Quote every one of the entries below word for word, omitting the pictures from your reproduction.

─── Source records ───

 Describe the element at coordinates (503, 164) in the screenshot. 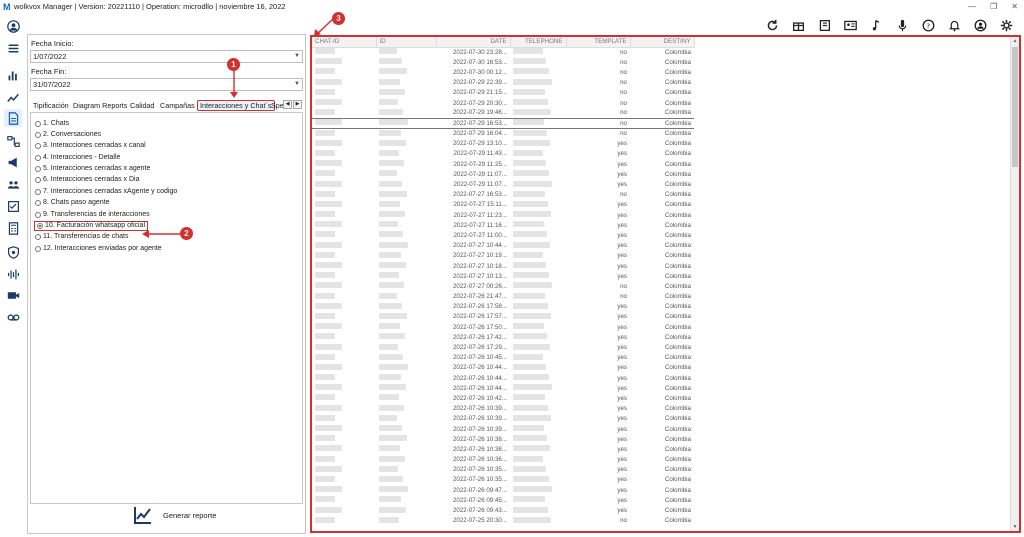

I see `table-row: 2022-07-29 11:25... yes Colombia` at that location.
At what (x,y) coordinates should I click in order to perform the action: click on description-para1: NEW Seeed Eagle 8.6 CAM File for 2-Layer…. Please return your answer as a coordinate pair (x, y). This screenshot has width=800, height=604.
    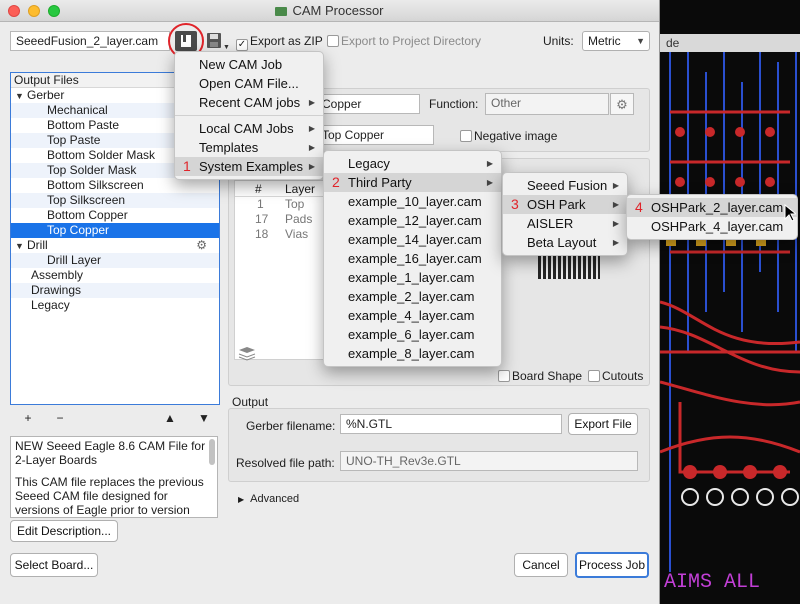
    Looking at the image, I should click on (110, 453).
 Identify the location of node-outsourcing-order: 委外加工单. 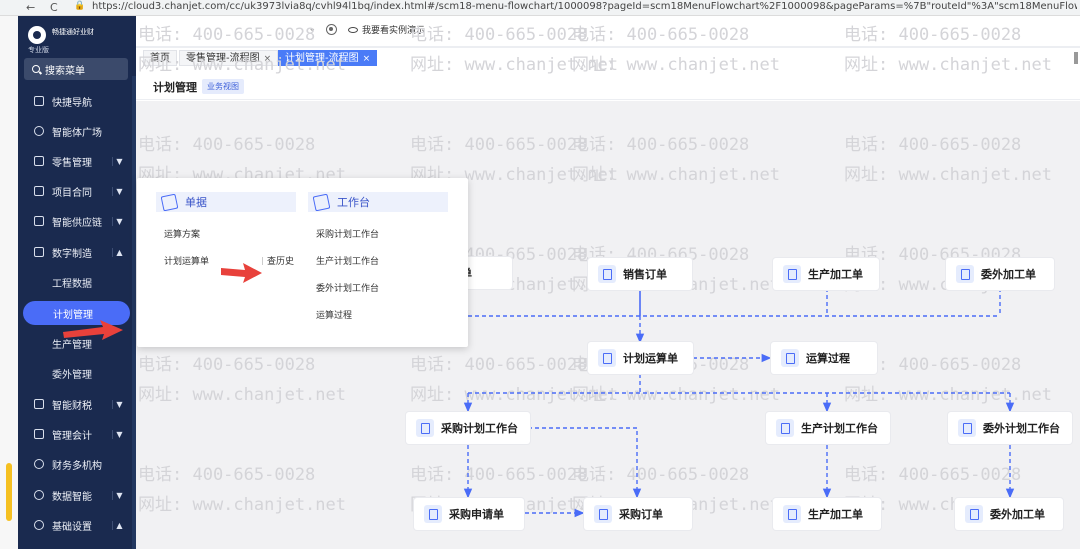
(1009, 514).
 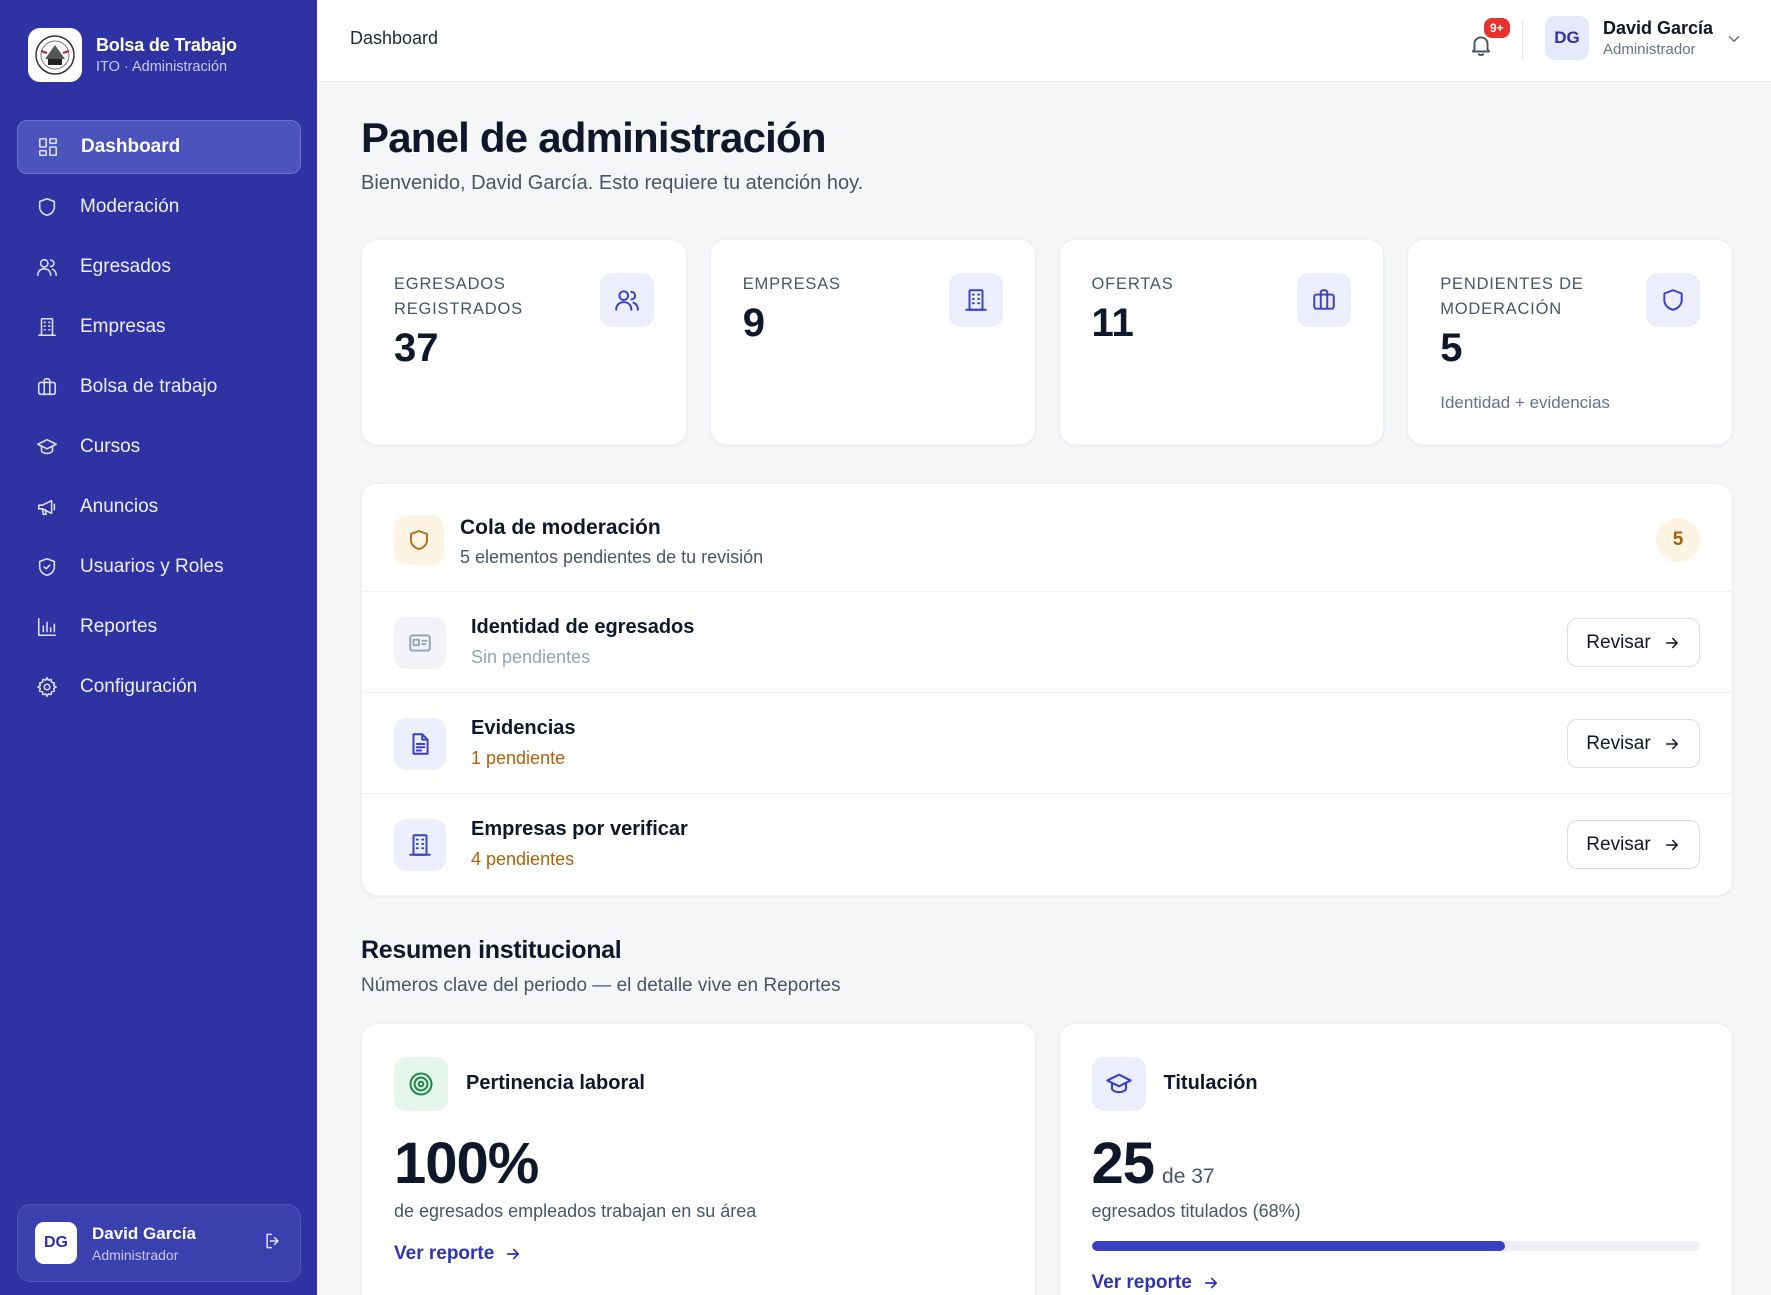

───

- **Expected output**:
 Describe the element at coordinates (503, 164) in the screenshot. 

I see `table-row: 2022-07-29 11:25... yes Colombia` at that location.
At what (x,y) coordinates should I click in order to perform the action: click on description-para1: NEW Seeed Eagle 8.6 CAM File for 2-Layer…. Please return your answer as a coordinate pair (x, y). This screenshot has width=800, height=604.
    Looking at the image, I should click on (110, 453).
 Identify the location of node-outsourcing-order: 委外加工单. 
(1009, 514).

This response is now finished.